**Recorded data**
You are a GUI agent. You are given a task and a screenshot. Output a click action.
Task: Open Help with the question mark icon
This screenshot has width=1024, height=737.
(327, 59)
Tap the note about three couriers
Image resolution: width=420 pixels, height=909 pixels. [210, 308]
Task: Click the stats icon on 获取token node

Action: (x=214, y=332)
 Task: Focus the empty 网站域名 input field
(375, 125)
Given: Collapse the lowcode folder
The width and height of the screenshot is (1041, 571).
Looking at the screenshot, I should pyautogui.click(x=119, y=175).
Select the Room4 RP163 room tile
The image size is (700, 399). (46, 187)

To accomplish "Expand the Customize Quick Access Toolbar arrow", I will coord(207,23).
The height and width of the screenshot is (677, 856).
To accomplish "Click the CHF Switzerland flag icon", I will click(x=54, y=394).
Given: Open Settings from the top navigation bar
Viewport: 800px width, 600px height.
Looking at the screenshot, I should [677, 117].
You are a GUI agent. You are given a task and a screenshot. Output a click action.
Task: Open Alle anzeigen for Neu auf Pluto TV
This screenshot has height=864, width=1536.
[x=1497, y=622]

**Try it**
From the line containing "Given: Collapse the lowcode folder" through the last line of the records above, reproduce every line exactly.

**Exercise output**
Given: Collapse the lowcode folder
The width and height of the screenshot is (1041, 571).
Looking at the screenshot, I should pyautogui.click(x=119, y=175).
Select the Room4 RP163 room tile
The image size is (700, 399). (46, 187)

To accomplish "Expand the Customize Quick Access Toolbar arrow", I will coord(207,23).
The height and width of the screenshot is (677, 856).
To accomplish "Click the CHF Switzerland flag icon", I will click(x=54, y=394).
Given: Open Settings from the top navigation bar
Viewport: 800px width, 600px height.
Looking at the screenshot, I should [677, 117].
You are a GUI agent. You are given a task and a screenshot. Output a click action.
Task: Open Alle anzeigen for Neu auf Pluto TV
This screenshot has height=864, width=1536.
[x=1497, y=622]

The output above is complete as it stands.